• John Ward Economics Team

Spotlight on Dr. Krueger’s Publications

Updated: Sep 5

The top three most read/downloaded publications at the Journal of Forensic Economics are authored or co-authored by JWE economist Dr. Kurt V. Krueger. The first two publications regard estimating worklife, and the third publication focuses on estimates of personal consumption.

“The Markov Model of Labor Force Activity 2012-17” uses the Morkov mathematical tool to estimate the expected remaining years of labor force participation for a person. The published estimates are organized by age, gender, education, and the

current state of labor force participation. The estimates can be interpreted the same way one interprets remaining life expectancy. For example, a 30-year-old woman who is active in the labor force can expect to be active for a remaining 29.7 years. One should not expect a 30-year-old woman to work without fail until retirement at age 59.7, rather the 29.7 years represents all the expected ins and outs of participation throughout the woman’s life.
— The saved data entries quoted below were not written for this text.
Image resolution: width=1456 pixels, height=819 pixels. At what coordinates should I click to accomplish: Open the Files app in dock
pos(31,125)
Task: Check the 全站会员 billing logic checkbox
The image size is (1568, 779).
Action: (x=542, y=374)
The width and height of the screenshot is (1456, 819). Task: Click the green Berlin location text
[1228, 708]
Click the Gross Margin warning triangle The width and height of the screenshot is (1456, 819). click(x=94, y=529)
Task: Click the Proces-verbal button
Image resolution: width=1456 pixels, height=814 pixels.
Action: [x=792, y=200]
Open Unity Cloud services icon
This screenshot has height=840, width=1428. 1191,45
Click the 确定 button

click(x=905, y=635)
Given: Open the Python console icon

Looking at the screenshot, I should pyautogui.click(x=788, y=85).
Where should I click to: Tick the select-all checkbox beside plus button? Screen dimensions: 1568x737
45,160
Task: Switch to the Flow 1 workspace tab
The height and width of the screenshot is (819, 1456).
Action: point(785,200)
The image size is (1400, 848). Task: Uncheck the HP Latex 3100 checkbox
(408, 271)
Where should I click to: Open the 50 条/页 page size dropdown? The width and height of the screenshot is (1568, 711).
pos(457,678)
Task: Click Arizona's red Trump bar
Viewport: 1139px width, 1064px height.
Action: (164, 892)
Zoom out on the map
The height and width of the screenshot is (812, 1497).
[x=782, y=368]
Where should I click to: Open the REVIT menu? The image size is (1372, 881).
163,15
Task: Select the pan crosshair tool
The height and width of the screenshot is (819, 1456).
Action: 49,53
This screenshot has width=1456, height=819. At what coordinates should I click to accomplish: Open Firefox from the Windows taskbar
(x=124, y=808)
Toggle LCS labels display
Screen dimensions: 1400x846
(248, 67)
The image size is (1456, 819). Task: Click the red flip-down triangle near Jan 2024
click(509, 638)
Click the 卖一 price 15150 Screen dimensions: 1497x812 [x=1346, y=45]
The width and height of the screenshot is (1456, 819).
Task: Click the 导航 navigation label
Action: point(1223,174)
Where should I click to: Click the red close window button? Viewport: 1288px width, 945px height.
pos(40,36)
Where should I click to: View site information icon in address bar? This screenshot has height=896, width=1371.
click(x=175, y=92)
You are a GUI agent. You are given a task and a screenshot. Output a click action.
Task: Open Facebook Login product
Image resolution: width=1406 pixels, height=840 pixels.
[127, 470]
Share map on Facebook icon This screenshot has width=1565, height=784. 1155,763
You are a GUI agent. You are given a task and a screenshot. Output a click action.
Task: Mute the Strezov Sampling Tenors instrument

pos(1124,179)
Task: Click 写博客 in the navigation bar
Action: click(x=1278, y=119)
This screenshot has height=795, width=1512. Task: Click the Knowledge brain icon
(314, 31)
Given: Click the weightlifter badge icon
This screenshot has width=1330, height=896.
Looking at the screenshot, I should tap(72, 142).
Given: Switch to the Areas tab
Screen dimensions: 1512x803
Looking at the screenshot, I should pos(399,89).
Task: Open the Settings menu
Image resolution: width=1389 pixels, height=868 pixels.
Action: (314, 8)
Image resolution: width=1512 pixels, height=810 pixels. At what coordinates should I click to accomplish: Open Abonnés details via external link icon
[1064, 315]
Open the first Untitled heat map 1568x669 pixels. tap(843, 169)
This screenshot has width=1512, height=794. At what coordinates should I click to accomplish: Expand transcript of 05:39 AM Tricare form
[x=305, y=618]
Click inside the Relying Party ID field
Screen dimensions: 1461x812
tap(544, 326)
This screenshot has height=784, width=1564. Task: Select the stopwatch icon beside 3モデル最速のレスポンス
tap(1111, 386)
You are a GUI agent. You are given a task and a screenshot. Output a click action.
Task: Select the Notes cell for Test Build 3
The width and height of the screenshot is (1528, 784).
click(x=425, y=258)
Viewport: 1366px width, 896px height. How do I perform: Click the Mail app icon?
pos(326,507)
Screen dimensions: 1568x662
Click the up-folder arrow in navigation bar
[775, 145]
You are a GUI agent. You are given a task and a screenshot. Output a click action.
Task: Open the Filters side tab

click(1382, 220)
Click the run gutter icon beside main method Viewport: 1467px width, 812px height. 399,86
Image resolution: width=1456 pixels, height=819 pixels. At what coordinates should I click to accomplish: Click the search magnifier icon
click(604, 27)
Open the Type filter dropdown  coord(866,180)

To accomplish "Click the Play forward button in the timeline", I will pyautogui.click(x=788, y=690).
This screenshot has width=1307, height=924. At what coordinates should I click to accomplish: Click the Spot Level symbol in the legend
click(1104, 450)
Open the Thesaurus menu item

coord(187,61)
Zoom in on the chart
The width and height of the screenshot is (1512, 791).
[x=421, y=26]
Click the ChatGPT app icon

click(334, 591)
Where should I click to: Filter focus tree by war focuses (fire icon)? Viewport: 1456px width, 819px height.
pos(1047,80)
“Total Worklife Expectancy” uses the same methods as above worklife publication and combines market-work with non-market work to capture the relatively large amount of non-market work women are engaged in. When combining both types of work, the gender differences in worklife expectancy nearly disappears.


The third publication, “Personal Consumption by Family Type and Household Income” delivers exactly what it advertises. Dr. Krueger conducts a detailed analysis of Consumer Expenditure Survey data published by the Bureau of Labor Statistics to arrive at his estimates. Forensics economists use these estimates to account for the share of a person’s income that goes to personal expenses.